Figura 5. Congressistas em visita ao Parque Nacional de Tarangire, confinados nos

veículos cuja circulação é permitida aos visitantes.

Figura 6. Três, de um grupo de doze leões que circulavam entre os veículos da

caravana, no interior da cratera de Ngorongoro.

Outra grande diferença é que na África oriental não se vislumbra a ameaça de

desmatamento. Em sua quase totalidade as terras são públicas e não há perspectivas

de expansão da agricultura em uma região em que a água é um recurso tão escasso.

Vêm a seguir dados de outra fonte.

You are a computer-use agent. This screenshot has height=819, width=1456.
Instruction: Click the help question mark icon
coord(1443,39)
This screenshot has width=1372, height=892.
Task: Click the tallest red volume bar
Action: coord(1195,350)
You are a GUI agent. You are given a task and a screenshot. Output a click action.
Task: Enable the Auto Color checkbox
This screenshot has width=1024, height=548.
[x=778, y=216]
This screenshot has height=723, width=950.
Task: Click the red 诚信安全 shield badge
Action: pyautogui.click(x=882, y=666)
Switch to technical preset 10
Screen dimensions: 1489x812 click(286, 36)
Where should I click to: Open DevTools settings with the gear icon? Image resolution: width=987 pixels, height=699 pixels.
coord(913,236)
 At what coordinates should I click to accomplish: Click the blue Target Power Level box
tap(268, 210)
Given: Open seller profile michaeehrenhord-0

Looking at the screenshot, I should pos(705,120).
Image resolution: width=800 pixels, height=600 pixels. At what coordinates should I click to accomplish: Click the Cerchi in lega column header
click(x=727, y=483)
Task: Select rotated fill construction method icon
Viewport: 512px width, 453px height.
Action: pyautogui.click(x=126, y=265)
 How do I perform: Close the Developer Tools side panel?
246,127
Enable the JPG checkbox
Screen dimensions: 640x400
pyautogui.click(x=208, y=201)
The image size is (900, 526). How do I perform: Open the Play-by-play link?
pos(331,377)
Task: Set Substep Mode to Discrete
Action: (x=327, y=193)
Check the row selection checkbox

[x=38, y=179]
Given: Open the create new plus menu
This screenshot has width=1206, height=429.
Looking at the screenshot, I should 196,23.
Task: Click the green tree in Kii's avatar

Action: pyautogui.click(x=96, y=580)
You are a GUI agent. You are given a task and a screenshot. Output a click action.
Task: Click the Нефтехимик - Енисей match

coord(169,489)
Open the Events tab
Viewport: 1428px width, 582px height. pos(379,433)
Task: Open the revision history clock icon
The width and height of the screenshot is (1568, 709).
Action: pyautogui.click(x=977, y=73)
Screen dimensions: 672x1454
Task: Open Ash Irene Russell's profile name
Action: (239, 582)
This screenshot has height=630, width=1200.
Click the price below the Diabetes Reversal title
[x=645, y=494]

Os pastores masais nômades (Figura 7) são os únicos humanos que utilizam extensas

áreas de terras e exploram lenha, mas definitivamente não causam impacto maior do

que o dos elefantes e outros grandes herbívoros que se encontram com populações

grandes demais.

Figura 6. Masais nômades junto a um water hole, de onde retiram água para consumo

e fazem a dessedentação dos animais, já que não existe água alguma em regiões muito

extensas.

Todas essas observações não puderam deixar de ser incluídas neste relatório,

pois não podem ser dissociadas da programação científica do evento e, seguramente,

vão influenciar a minha maneira de entender as peculiaridades da conservação da

natureza em diferentes regiões do mundo, as minhas pesquisas e as decisões que

virei a tomar nas oportunidades que se apresentarem.

ATBC – Bonito, MS, 2012

A próxima edição do encontro anual da ATBC será no Brasil, mais precisamente na cidade de Bonito, em 2012. Será, sem dúvida, uma oportunidade única de que um número bem maior de brasileiros possa participar do evento, apresentar nossas experiências científicas e práticas, e usufruir da fantástica oportunidade de atualização de conhecimentos e interação com os maiores cientistas do mundo atuando na Biologia da Conservação. Agradecimentos À Fundação de Amparo à Pesquisa no Estado de São Paulo-FAPESP, que financiou a viagem e parte das pesquisas cujo os resultados foram apresentados e ao Conselho Nacional do Desenvolvimento Científico e Tecnológico-CNPq, pela bolsa de produtividade em pesquisa e auxílio para o desenvolvimento dos projetos.